Edge Case 2: Accent and Non-Standard Pronunciation Reducing Detection Accuracy
Amazon Transcribe’s PII detection accuracy drops for non-native English speakers and regional accents. A customer with a heavy accent saying their SSN may generate transcription errors that the regex misses. For accented populations, supplement AWS Transcribe with Google Cloud Speech-to-Text (which often performs better on certain accents) and run both in parallel, using the union of detected PII segments. The cost increases but the detection coverage improves.
Edge Case 3: Processing Rate Limitations
At 100 concurrent Transcribe jobs, AWS imposes service quotas. For a corpus of 1 million recordings, processing at 100 concurrent jobs takes approximately 30 days. Request a Transcribe service quota increase via AWS Support before starting bulk processing. Plan the bulk scan to run over weeks, processing priority queues first, to surface the highest-risk recordings early while the full scan continues.
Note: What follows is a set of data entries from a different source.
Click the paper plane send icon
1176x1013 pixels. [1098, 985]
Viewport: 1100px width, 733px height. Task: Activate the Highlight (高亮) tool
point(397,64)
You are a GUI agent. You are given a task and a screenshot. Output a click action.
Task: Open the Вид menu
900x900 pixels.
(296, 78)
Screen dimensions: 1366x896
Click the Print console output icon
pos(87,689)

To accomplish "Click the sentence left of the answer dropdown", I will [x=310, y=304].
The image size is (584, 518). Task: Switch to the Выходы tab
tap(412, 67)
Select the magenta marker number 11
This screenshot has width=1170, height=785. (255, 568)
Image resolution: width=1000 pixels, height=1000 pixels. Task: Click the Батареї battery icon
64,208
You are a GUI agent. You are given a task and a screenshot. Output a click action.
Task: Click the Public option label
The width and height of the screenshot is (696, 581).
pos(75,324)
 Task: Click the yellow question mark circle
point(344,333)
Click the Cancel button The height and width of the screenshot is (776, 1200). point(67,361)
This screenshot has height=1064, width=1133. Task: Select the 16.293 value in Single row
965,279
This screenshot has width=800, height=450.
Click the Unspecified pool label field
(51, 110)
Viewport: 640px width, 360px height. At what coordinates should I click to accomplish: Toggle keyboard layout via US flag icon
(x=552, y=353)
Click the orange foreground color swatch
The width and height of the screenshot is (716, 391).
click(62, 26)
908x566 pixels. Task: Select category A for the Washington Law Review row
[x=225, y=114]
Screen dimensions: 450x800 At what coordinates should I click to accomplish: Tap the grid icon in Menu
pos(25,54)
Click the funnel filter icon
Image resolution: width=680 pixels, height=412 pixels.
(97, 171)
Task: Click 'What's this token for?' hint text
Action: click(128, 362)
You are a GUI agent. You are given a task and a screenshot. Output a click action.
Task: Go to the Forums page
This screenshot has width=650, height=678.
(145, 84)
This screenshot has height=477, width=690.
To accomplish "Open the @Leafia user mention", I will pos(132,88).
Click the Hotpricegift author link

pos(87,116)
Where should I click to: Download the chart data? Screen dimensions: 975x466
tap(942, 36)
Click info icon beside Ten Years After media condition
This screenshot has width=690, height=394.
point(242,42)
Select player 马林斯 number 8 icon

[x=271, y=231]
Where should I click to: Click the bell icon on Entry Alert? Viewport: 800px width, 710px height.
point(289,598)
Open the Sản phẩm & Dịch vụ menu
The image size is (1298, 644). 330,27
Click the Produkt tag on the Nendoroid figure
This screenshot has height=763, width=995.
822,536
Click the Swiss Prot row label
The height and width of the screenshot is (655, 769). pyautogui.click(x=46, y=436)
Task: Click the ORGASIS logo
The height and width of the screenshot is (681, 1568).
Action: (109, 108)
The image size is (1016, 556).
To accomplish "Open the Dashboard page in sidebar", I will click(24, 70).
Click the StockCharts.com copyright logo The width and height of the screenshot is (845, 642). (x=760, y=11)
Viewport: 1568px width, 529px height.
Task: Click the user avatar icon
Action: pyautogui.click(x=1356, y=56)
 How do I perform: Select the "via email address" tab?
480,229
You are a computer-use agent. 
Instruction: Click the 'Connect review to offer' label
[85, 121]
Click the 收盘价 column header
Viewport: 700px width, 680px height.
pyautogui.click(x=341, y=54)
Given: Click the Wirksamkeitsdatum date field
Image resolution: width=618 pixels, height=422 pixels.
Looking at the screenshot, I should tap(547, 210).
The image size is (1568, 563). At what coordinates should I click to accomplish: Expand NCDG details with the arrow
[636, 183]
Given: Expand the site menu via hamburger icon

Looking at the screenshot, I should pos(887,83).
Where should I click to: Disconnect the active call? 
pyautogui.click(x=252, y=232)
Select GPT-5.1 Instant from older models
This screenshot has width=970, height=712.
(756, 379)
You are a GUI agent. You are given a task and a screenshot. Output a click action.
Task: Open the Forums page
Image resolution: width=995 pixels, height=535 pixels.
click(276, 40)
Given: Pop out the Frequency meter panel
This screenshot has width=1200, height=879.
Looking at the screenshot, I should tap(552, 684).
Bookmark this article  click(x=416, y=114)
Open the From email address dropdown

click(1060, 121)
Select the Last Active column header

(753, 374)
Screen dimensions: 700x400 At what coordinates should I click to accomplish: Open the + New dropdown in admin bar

Edge Case 4: Recordings Containing Silence Segments Before Masking
If the original recording already has long silences (hold music, agent put customer on hold), your masking algorithm may select silence as the dominant segment when visualizing the waveform. Tag original-silence segments in the transcript (items with no transcription content) and exclude them from the PII masking pass - they are already effectively redacted. Only apply new silence where transcription confirmed PII speech.